To do = According to the article on Gordon Brown's decision against a snap election, on what date was he expected to ask the Queen to dissolve parliament?

* BEGIN Document text *

Gordon Brown (shown here in April 2007) has decided not to call a snap election.

The failure to act may carry consequences that are just as weighty as decisive action. Ask Hamlet. Gordon Brown, like the Prince of Denmark, has been paralyzed with indecision over whether to continue governing without a fresh mandate until his term of office expires in 2010 or go to polls to secure a fresh five-year term. (He took over as Britain's Prime Minister from Tony Blair in June without an election.) Most Britons thought they knew what Brown would decide. After all, the Labour party had for years been substantially ahead of its nearest rivals, the Conservatives, in opinion polls. Another compelling reason for a snap election: economic turbulence, and projections of damage to the U.K. economy, that may soon erode Labour's popularity.

So Britain has been on high alert. Party chiefs had already drawn up detailed campaign plans and taken on extra staff to carry these out. Donors were tapped for extra funds. Politicians pounded the streets peddling their policies as their constituents mulled over the options. All that remained was for Brown to summon an official limo to take the short drive from Downing Street to Buckingham Palace where he would ask the Queen to dissolve parliament. He was expected to do so on Oct. 9 to set up an election for Nov. 1.

There may be a Nov. 1 election, but not this year or even in 2008, according to Brown. In an Oct. 6 interview with the BBC, the Prime Minister ruled out a fall poll, adding "I think it's very unlikely that [an election] will happen in the next period. I think the important thing is that we get on with the business of change in this country because people do want change and I'm responding to that demand."

In the days leading up to Brown's surprise announcement, polls had indeed hinted that British voters might want change — from Labour to the Tories. A survey of marginal constituencies conducted by the U.K.'s largest Sunday tabloid, the News of the World, for publication on Oct. 7, showed the Conservatives leading by 6% in the contests for these key parliamentary seats. Earlier polls showed the parties neck-and-neck.

Most psephologists believe that Labour would have won an overall majority if Brown had called a November election. That's a belief shared by the Tories, who are convinced that a later election will benefit their cause. They expect the British economy to stutter, damaging Labour's reputation and, more especially, Brown's — he was Chancellor of the Exchequer for 10 years before becoming Prime Minister, after all. They also want months rather than weeks to woo electors with vote-winning policies such as their planned changes to the inheritance tax, which would raise the threshold to 1 million pounds from the current level of 300,000 pounds. At their annual conference in Blackpool, which concluded on Oct. 4 with a bravura speech by Conservative leader David Cameron, party strategists played a careful game: they pretended to relish the prospect of an election, but were actually seeking to boost their party's popularity to scare Brown off an early election.

They succeeded. Brown blinked, and now many of his own party are braced against a backlash. "He'll look weak, indecisive," said a party insider. "It's a question of character."

Older Labour members also shudder, remembering one of the darkest hours in their party history. In 1976, when Harold Wilson resigned as Prime Minister, James Callaghan took his place. Two years later, ahead in the polls and apparently with every prospect of winning his own mandate, Callaghan unexpectedly shied away from calling elections. Early in 1979, he lost a confidence motion and was forced to go to the country. His opponent, Margaret Thatcher, led her Tory party to victory and to an unbroken 18 years in office.

* END Document text *
* BEGIN Records provided *

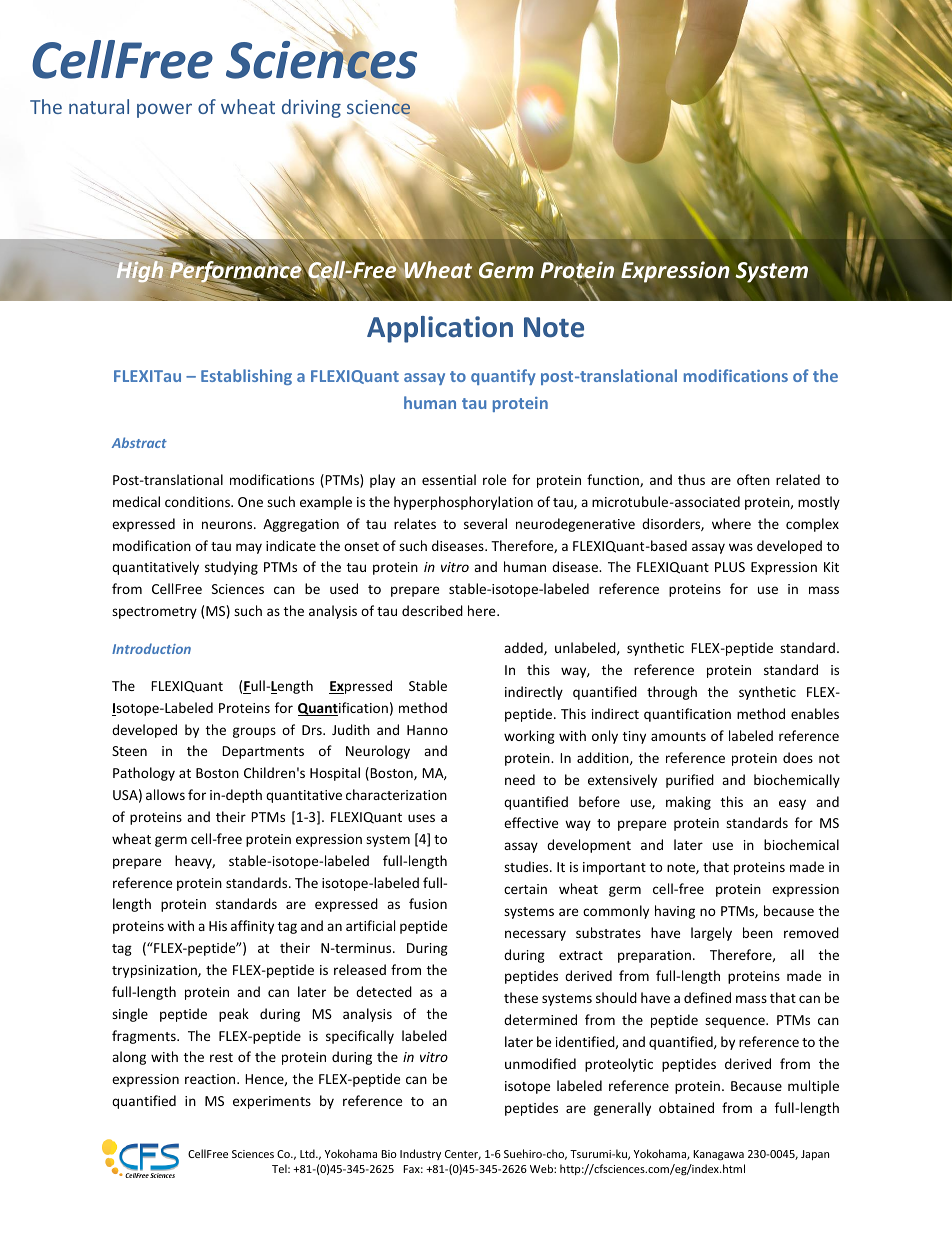 This screenshot has width=952, height=1233. What do you see at coordinates (758, 932) in the screenshot?
I see `been` at bounding box center [758, 932].
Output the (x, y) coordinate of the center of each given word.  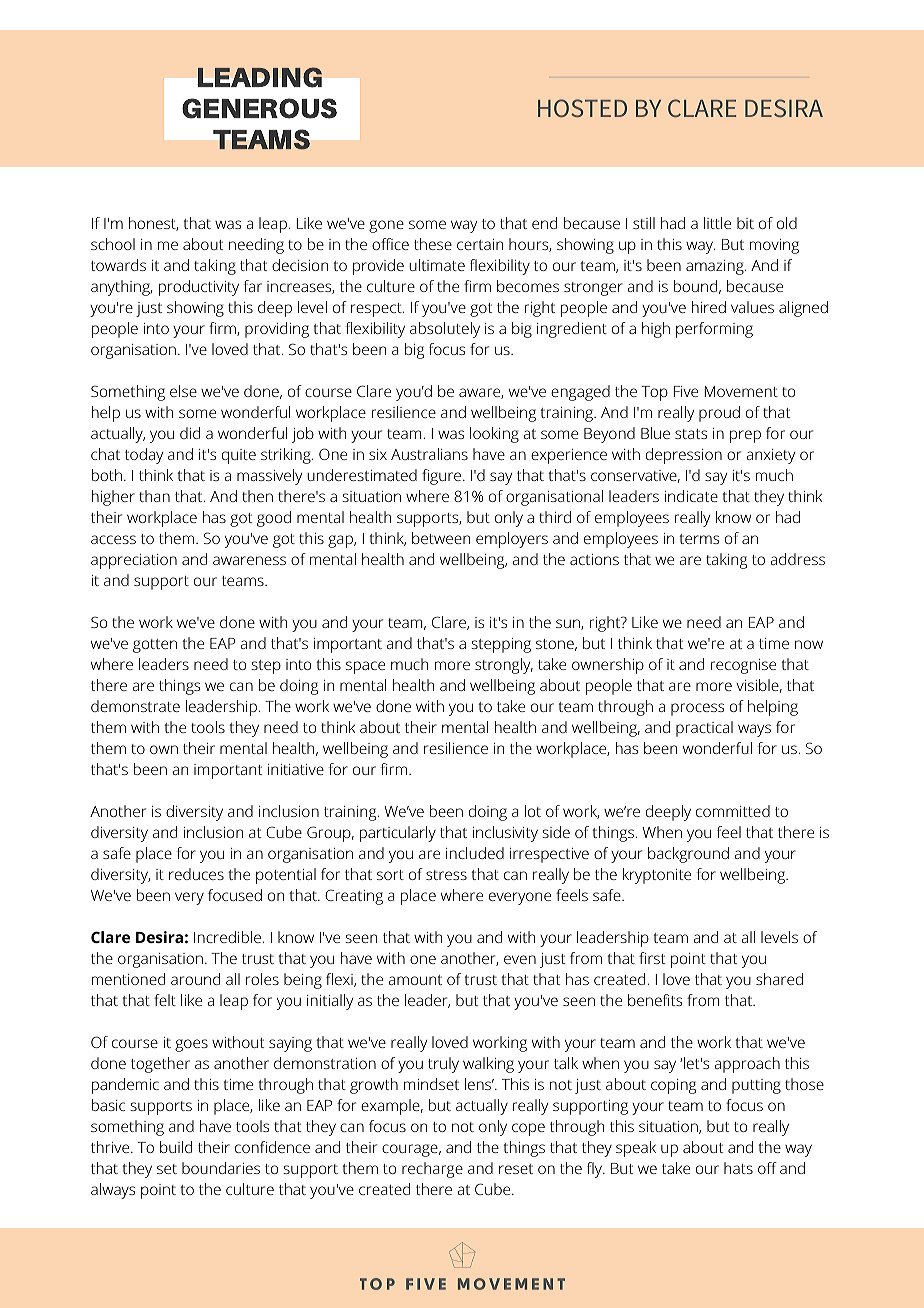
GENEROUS (259, 108)
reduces (196, 874)
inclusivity (505, 834)
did (190, 433)
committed (733, 811)
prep (745, 436)
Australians (429, 454)
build (176, 1147)
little (717, 223)
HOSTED (582, 108)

* END Records provided *

Task output = Oct. 9